Haoyuan (H.Y.) Li is a computer scientist and entrepreneur specializing in distributed systems, big data, and cloud computing. He is best known for proposing Virtual Distributed File System (VDFS), and creating an open-source data orchestration system, Alluxio. He is the Founder, Chairman, and CEO of Alluxio, Inc, a company commercializing the Alluxio Data Orchestration Technology. He is also an adjunct professor at Peking University. He is a frequent speaker on the topic of AI, Big Data, Cloud Computing, and Open Source at conferences.

Biography
Li was born and raised in China.

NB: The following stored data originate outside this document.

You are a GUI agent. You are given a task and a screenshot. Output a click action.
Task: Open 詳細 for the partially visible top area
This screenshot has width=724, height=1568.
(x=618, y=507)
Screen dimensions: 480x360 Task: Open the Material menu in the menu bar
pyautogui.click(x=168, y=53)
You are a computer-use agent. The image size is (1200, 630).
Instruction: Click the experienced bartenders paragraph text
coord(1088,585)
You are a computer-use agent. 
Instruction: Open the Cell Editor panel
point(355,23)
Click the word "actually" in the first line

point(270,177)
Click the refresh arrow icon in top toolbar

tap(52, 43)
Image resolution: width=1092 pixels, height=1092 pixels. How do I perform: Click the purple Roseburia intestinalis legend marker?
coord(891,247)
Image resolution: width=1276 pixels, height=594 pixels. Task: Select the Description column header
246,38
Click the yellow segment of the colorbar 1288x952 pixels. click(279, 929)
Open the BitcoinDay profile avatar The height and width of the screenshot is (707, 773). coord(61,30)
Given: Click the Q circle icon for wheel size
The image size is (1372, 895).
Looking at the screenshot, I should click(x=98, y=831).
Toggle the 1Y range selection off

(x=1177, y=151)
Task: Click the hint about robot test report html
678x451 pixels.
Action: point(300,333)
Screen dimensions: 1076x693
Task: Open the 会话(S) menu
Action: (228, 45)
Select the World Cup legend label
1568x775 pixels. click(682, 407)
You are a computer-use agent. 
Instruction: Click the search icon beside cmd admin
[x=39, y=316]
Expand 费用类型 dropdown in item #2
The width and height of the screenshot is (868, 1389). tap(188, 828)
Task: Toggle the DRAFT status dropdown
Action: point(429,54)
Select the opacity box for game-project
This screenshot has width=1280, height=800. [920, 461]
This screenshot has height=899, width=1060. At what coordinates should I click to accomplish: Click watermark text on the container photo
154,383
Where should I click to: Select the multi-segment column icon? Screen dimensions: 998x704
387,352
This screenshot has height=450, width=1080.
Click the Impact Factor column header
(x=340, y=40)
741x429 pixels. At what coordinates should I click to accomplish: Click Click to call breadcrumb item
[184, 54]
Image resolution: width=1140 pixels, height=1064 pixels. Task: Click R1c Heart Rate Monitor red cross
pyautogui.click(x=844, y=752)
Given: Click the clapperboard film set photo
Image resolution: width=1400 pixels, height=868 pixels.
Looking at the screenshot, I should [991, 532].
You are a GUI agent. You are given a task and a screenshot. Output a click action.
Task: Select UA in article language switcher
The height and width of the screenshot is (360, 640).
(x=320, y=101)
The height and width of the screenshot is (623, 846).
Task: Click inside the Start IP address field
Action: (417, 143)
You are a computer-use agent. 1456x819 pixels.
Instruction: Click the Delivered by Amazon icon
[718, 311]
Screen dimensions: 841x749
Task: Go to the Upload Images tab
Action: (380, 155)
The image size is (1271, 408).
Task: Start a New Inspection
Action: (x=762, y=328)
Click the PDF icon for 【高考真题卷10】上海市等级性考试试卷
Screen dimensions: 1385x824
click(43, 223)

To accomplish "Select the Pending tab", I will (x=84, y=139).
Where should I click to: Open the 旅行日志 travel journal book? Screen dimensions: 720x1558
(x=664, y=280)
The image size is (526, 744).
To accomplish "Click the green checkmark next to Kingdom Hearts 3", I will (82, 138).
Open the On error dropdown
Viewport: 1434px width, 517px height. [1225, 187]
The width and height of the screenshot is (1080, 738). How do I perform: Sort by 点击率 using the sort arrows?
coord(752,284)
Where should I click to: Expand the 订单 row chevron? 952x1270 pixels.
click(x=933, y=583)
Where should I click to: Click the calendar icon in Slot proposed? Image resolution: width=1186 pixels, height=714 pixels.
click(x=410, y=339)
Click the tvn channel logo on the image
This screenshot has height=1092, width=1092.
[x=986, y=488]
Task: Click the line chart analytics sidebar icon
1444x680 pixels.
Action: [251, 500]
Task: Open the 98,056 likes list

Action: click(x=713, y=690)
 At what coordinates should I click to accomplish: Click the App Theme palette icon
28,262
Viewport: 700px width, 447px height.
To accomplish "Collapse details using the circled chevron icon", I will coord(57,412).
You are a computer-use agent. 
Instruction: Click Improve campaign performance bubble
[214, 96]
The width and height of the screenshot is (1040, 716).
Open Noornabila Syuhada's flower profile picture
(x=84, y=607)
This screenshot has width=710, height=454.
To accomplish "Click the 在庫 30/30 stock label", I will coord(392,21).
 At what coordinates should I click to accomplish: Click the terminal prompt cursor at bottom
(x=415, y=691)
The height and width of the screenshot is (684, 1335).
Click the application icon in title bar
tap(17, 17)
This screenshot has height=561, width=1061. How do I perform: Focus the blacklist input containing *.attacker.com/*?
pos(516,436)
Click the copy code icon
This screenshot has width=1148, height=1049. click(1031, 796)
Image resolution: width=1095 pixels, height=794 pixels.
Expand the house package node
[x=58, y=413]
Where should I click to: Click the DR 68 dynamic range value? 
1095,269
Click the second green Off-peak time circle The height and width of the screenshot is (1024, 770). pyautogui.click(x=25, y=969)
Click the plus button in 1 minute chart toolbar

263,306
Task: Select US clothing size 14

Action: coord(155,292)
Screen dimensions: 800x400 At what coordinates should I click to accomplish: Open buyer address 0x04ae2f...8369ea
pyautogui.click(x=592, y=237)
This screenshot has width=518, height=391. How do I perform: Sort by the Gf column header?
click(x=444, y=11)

He attended Peking University, where he received a BS in Computer Science. While at university, he participated in programming contests representing Peking University, and placed 11th worldwide (bronze medal) in ACM ICPC 2005 and 13rd place worldwide in 2006. He then studied at Cornell University, where he received a MS in Computer Science.

He received his Computer Science PhD from the UC Berkeley AMPLab, under the supervision of Prof. Ion Stoica and Prof. Scott Shenker. During his PhD, he co-created the Alluxio (a.k.a. Tachyon) open source project, which was commercialized by San Francisco Bay Area venture-backed company Alluxio, Inc. He was a co-founder of Alluxio, Inc.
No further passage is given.